His Civil War memories, and his slightly unusual interpretation of some of the politics involved in that conflict, are subjects to which he recurs repeatedly in his conversation. He heard the sound of cannon twice, he says, adding one time it was at the battle of Chattanooga, the other than of the battle of Nashville. He also recalls that during his very early boyhood he saw groups of Negro slaves being marched down Tennessee roads by buyers en-route to new homes, and that the feet of some were bloody from long marching over the rocky roads.


“During the war, he adds, Confederate soldiers often passed in “big droves” and “used to put up in our (Bratton’s) place.”
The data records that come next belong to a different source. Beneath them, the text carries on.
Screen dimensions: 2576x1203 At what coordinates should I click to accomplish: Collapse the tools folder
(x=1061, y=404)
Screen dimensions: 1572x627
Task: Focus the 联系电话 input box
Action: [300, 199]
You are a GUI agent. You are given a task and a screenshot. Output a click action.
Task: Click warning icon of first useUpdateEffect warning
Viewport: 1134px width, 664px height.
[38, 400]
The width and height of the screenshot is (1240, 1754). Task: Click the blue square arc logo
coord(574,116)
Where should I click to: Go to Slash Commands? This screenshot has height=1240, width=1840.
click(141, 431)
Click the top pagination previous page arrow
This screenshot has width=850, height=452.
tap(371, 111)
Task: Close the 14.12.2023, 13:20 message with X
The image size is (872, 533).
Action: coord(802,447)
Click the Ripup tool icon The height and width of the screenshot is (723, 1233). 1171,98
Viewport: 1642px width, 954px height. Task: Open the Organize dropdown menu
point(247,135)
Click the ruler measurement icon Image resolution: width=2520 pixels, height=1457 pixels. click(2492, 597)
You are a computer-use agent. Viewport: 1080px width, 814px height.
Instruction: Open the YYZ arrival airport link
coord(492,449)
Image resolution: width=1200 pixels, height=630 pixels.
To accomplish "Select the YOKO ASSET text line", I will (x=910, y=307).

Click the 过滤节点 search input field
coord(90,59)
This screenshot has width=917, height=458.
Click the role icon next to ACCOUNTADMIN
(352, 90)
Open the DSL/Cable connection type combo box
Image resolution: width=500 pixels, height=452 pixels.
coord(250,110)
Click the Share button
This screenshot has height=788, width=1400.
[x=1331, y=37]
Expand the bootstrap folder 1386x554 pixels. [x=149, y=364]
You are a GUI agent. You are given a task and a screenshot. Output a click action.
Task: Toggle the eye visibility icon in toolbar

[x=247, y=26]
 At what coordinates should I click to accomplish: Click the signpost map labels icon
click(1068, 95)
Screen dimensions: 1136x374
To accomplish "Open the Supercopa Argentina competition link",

“Babe” says he and his parents lived on the Franklin farm three years after the war, building a cabin there, and that Franklin gave his former slaves a share-cropper status. He can recite each successive move of the family through the following decades of farming: to the “Major Seay” place 300 yards from Franklin’s; to the Bart Stone place on the road to Glasgow; then to a Celsor farm; thence to another Celsor’s; then to Flippin area where his father bought land from the “Harrison Heirs” because the farmer on whose land they had been living attempted to dictate to his sharecroppers how they should vote in the Grover Cleveland election. On this 50 acres of timberland, he recalls, there was a huge Indian mound area composed of mussel shells, bones and other debris at an old Indian camping ground on “Goodman Branch” where “Indian spikes” were everywhere. The family built a cabin near this camp site. However, the Franklin family were frequent movers, averaging about three years at a location, though at one place they lived with a man whose wife had died and helped him raise his children till they were near grown.” Finally, after a last period of farming on a Sam Hudson’s farm near Puncheon, “Babe’s” father gave up agriculture and went into blacksmithing, and worked at that trade the rest of his life.


“Babe” remained with his parents until he was “about 32”, he says, and was married about 1889 (though he was very vague on this date, confessing that a “whole lot of things I’ve done clean forgot and can’t remember”) to Miss Lizzie Ellen Brown. However, he says he distinctly remembers they were married “in the Lafayette courthouse door” and that he financed the wedding with ten dollars loaned him by a Mr. Ed Gillenwater. His bride, he says, was 14 years old, and “we’ve been together ever since.” Mrs. Franklin, listening inside the door of their residence while her husband told his story, also said she was uncertain of the date. As a sidelight on this marriage Franklin states he still possesses a bedstead he purchased when he and his bride set up housekeeping.


“Franklin was a farmer on various farms until 1922 when he moved to Glasgow, and continued farming for several years after that, and “I worked at everything.”


“He is the father of five children, “two boys and three girls” but they all gone from home and they are getting pretty agey now, too, and they all work.”


“He added that he had eight brothers and sisters, but only two of them survive, both in bad health, and both in Indianapolis.


“Upon request, he brought forth (attached to his big gold-cased railroad watch which was in the trousers he’d removed when dressing in work clothes for his tobacco patch chores), and displayed a lengthy fob made of hand-carved mother of pearl medallions. These, he explained, he carved from big mussell shells, adding that his best sample, a fish “with all the scales on it”, had been lost while he was fishing in Barren River. The pearl medallions are mostly in the form of profile human heads and are very artistically shaped.


“At this point, the strain of attempting to bring into focus the memories and dates of more than a century of living apparently became too great a strain on his nerves and Franklin began to sob softly while tears ran down his cheeks. The interview was immediately terminated, and Franklin was left, an old, old man seated on his porch, fingering his carvings and lost in his memories.”